P is the intersection of the two perpendicular bisectors:
Slope of DP is
s₁=(a₁(d₁/2-a₁/2)/(b₂-a₂)+(a₂+b₂)/2)/(-d₁/2), so s₁<0.
Slope of AD is s₂=a₂/(a₁-d₁), so s₂<0 because d₁>a₁.
Both slopes are negative. If |s₁|>|s₂| then A is to the left of DP, implying that DP does not meet (intersect) AB.
Now, let’s look at the Cosine Rule and apply it to triangle ABD, by joining B and D: BD²=AB²+AD²-2AB.ADcosDAB.
If DAB is obtuse, cosDAB<0, implying BD²>AB²+AD².
BD²=BC²+CD²=b₂²+d₁²; AB²=a₁²+(b₂-a₂)²; AD²=(d₁-a₁)²+a₂².
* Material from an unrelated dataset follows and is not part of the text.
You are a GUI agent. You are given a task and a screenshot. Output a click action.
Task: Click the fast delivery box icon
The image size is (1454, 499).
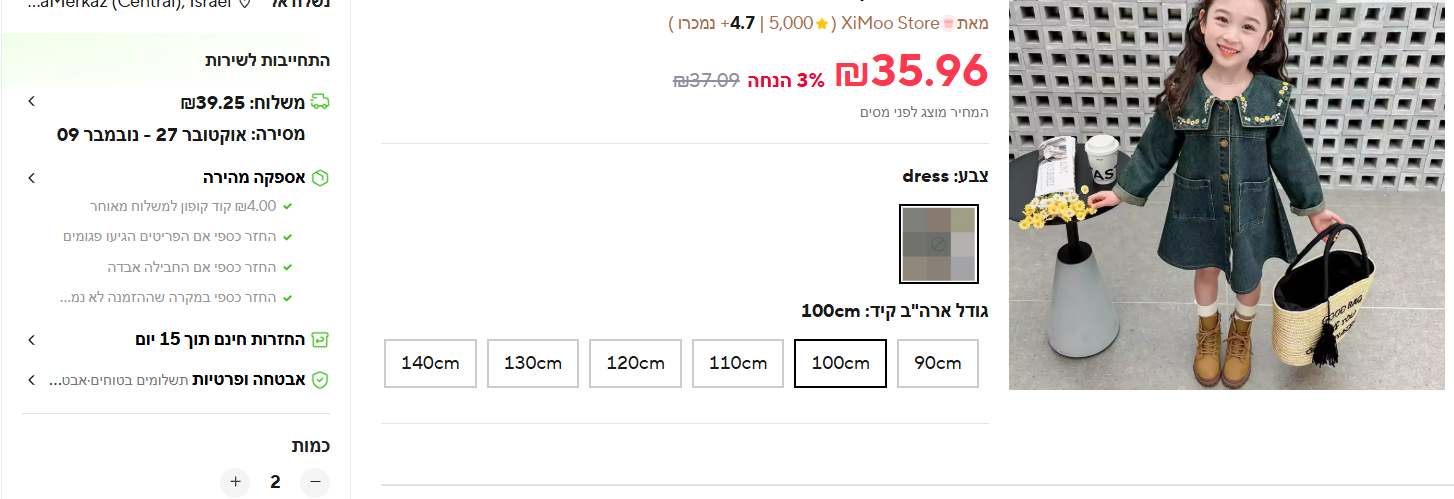(x=320, y=178)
a₁(d₁-a₁)+a₂(b₂-a₂)>0, which we know to be true from given initial conditions (definition of the vertices A, B, C, D). In other words, when d₁>a₁ and b₂>a₂, angle DAB is always obtuse. For P to lie above AB, that is, above the quadrilateral ABCD (as shown in the given figure), where C is the origin of the frame of reference and BC is along the positive y-axis, while AD is along the x-axis, it follows that b₂>a₂.
The slope of BD is -b₂/d₁ and the slope of AB is -(b₂-a₂)/a₁. If A is to be located above diagonal BD so that ABCD is a convex quadrilateral, as shown in the given figure, then (b₂-a₂)/a₁<b₂/d₁.
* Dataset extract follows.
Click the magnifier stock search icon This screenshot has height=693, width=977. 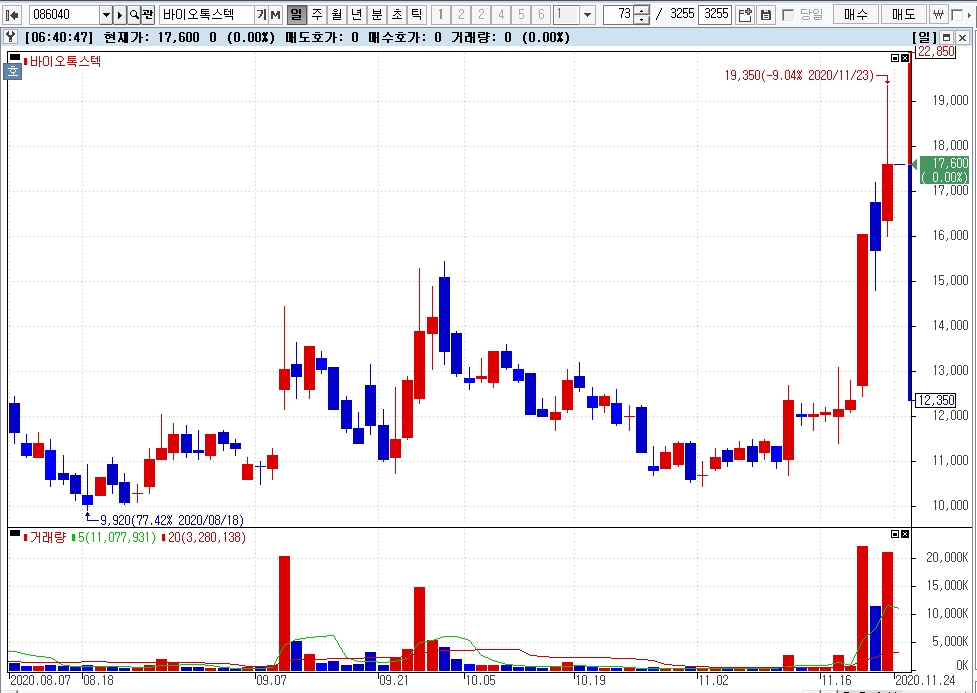tap(133, 15)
If DAB is acute, cosDAB>0, implying BD²<AB²+AD², so a₁(d₁-a₁)+a₂(b₂-a₂)<0, that is, a₂(b₂-a₂)<a₁(a₁-d₁). This time, a₁-d₁ is positive implying A is to the right of D, meaning that DP intersects AB. This can be written (b₂-a₂)/a₁<a₁-d₁.
The implication is that for DAB to be obtuse, A must be located to the left of D (a₁<d₁) so that DP cannot meet AB.